High starting torque, low running power
High starting torque, low running power
(OP)
I have a process driving many screw conveyors in a mining facility. The material being conveyed is a fine powder. Generally we try to empty the conveyors at the end of a production run, but sometimed residual material is left in the conveyors. When this happens we need high torque to get them started again. Most of these conveyors have 10HP 460V 3ph induction motors on them. History has shown that a 7.5HP motor is not enough to start the screws, but when they are running 3HP is enough to keep them going. The PF of the 10HP motor is very low (.5) when running so lightly loaded. What methods have been used to solve this problem of the requirement for high starting torque but low running power? As you can tell we are oversizing the motor to avoid the problem but in the new super-energy-efficient world this option is becoming unacceptable. Could I use a part-winding motor in the opposite manner to that which it is usually applied? That is, disconnect some of the winding once the motor is started.
Tom Gilmartin, P.E.
Rutland, VT USA
Tom Gilmartin, P.E.
Rutland, VT USA





RE: High starting torque, low running power
Two alternatives come to mind:
1. Use a two speed, constant horspower motor. Say 5 Hp at 1745 and 5 Hp at 850 RPM. At the slow speed, you have the same torque as a 10 Hp.

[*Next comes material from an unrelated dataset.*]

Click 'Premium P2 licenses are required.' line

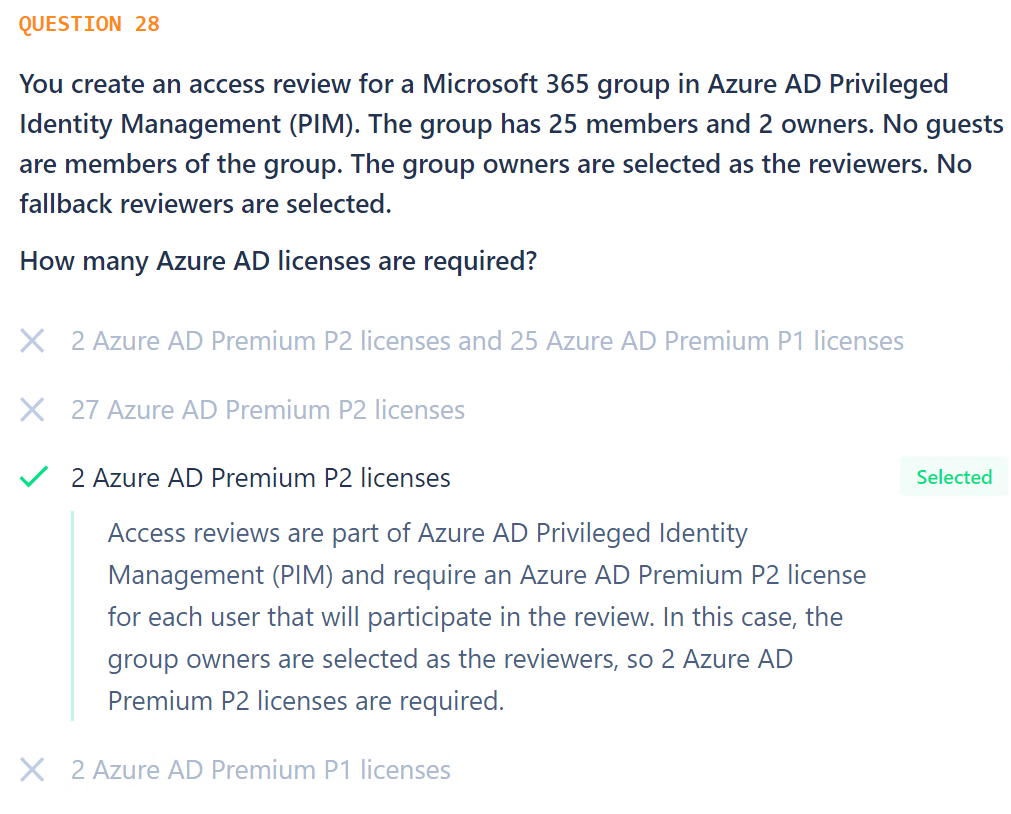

2. Use some kind of a soft start device to reduce the line voltage to the motor once it is running. By reducing the line voltage, the PF and efficiency improves. Many soft starts have this feature.
RE: High starting torque, low running power
RE: High starting torque, low running power
Best regards,
Mark Empson
http://www.lmphotonics.com
RE: High starting torque, low running power
RE: High starting torque, low running power
VermontPE,
The bigger question I have for you is, why are you concerned about the low pf of the motor? Are you penalized for low pf? If you are, put PFC caps on and correct that problem. Far cheaper than VFDs. When lightly loaded like that you have only lost a few percent in efficiency, but remember the motor will only consume as much power as it needs, so it is a few percent of a much lower power value. The net efficiency losses are then actually minimal amounts of power. PFC caps can correct for any pf charges imposed by the utility.
Also, be aware that VFDs can give you full torque at startup, but that is full RUNNING torque, not necessarilly full STARTING torque. You may have discovered that you need the full Starting torque of a 10HP motor on a loaded restart, and even a vector VFD may not necessarilly give you that. Unfortunately you will probably not know that unless you buy one and try it. And in order to save energy on that application, your auger will need to run slower, which often causes other load problems with auger conveyors.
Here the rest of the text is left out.